> Text excerpt
Speaking of Science

The Scienticity Blog

Jun
30

Plant Pigments

Posted by jns on 30 June 2008

This is chemist Richard Willstätter. I confess that his name was not familiar to me despite his having won the 1915 Nobel Prize in chemistry.

Here are two short excerpts from his Nobel biography that summarize his prize-winning research.

As a young man he studied [c. 1902] principally the structure and synthesis of plant alkaloids such as atropine and cocaine. In this, as in his later work on quinone and quinone type compounds which are the basis of many dyestuffs, he sought to acquire skill in chemical methods in order to prepare himself for the extensive and more difficult work of investigating plant and animal pigments. [From Munich he went to work in Switzerland for seven years, returning to Germany in 1912, where he took up a position in a newly established Institute of Chemistry in Berlin/Dahlem.]

In the two short years before the outbreak of the first World War he was able with a team of collaborators to round off his investigations into chlorophyll and, in connexion with that, to complete some work on haemoglobin and, in rapid succession, to carry out his studies of anthocyanes, the colouring matter of flowers and fruits. These investigations into plant pigments, especially the work on chlorophyll, were honoured by the award of the Nobel Prize for Chemistry (1915)….

His main achievement, according to the Nobel presentation, was elucidating the chemical nature of the chlorophyll and “having been the first to recognize and to prove with complete evidence the fact that magnesium is not an impurity, but is an integral part of the native, pure chlorophyll – a fact of high importance from the biological point of view (source, the rest of which makes for very interesting reading).” By the way, “Plant Pigments” was the title of Willstätter’s Nobel lecture.

He continued to be productive after winning the prize and worked until he chose to end his career in what must have seemed a startling move.

Willstätter’s career came to a tragic end when, as a gesture against increasing antisemitism, he announced his retirement in 1924. Expressions of confidence by the Faculty, by his students and by the Minister failed to shake the fifty-three year old scientist in his decision to resign. He lived on in retirement in Munich, maintaining contact only with those of his pupils who remained in the Institute and with his successor, Heinrich Wieland, whom he had nominated. Dazzling offers both at home and abroad were alike rejected by him. In 1938 he fled from the Gestapo with the help of his pupil A. Stoll and managed to emigrate to Switzerland, losing all but a meagre part of his belongings.

> Provided material

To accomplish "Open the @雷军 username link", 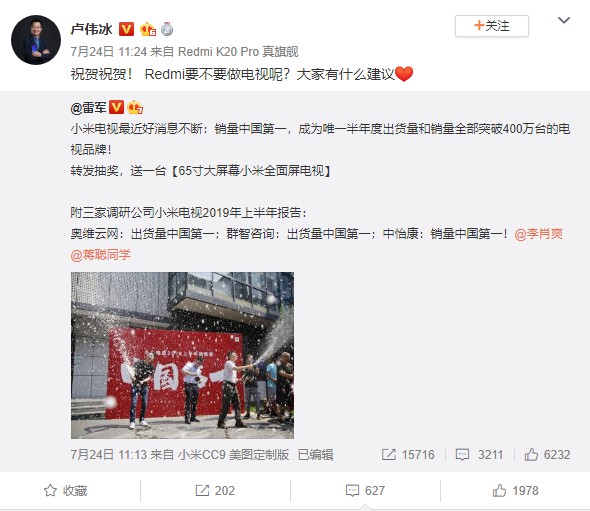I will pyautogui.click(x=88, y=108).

...

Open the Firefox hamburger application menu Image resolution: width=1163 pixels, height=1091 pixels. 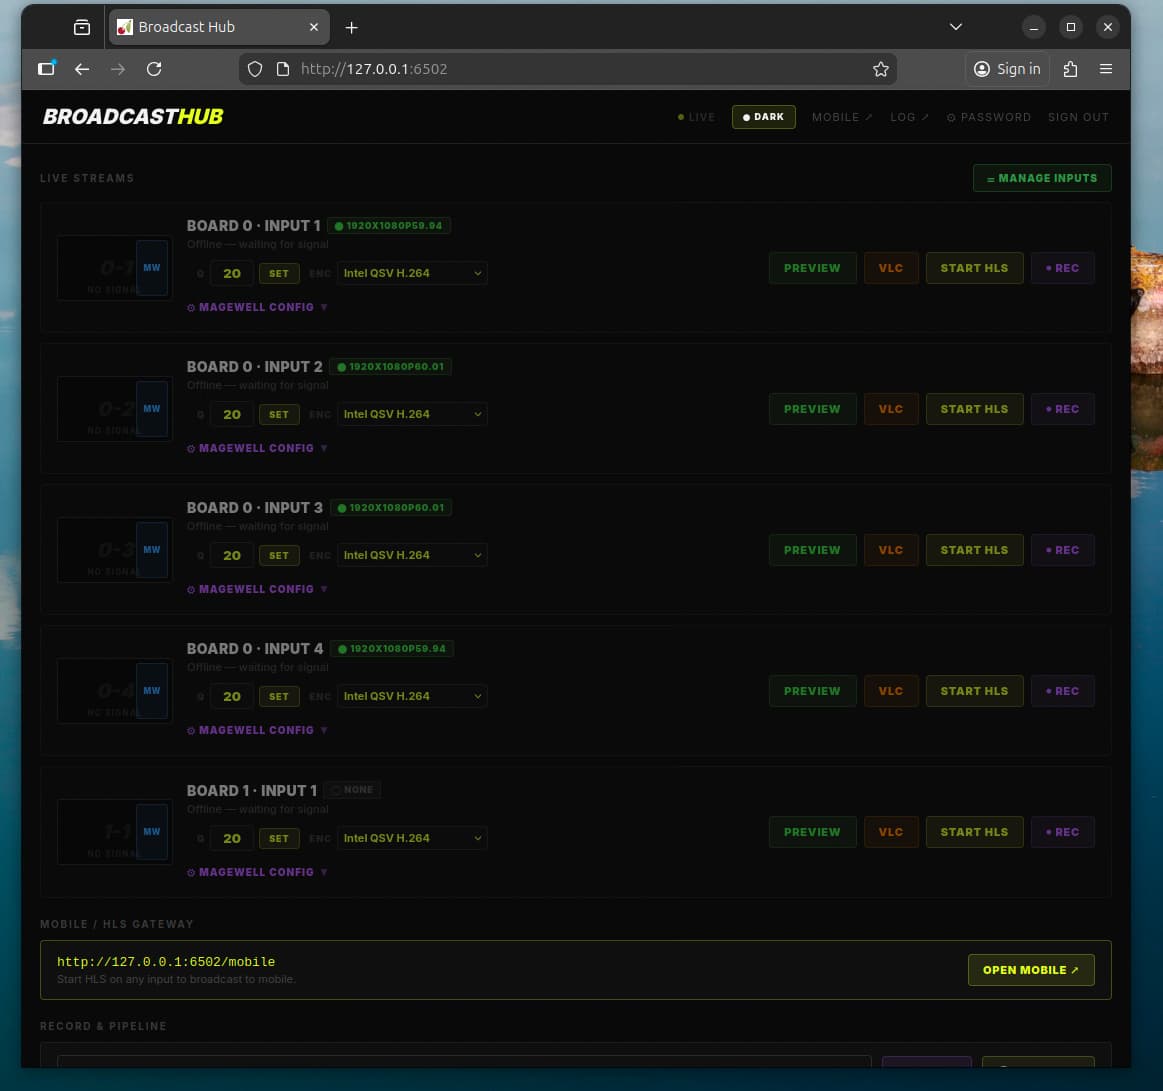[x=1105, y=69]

> Task set
1. From the Plant Pigments blog post, list every specific substance named as a subject of Willstätter's research.
2. According to the Plant Pigments blog post, why did Willstätter work on plant alkaloids and quinone compounds early in his career?
3. Write out everything in the Plant Pigments blog post from "Speaking of Science" down to "Prize in chemistry.".

> Outputs by task
1. Atropine, cocaine, quinone, chlorophyll, haemoglobin, anthocyanes

2. He studied them to gain skill in chemical methods. That skill would prepare him for the larger and more difficult work of investigating plant and animal pigments.

3.
Speaking of Science

The Scienticity Blog

Jun
30

Plant Pigments

Posted by jns on 30 June 2008

This is chemist Richard Willstätter. I confess that his name was not familiar to me despite his having won the 1915 Nobel Prize in chemistry.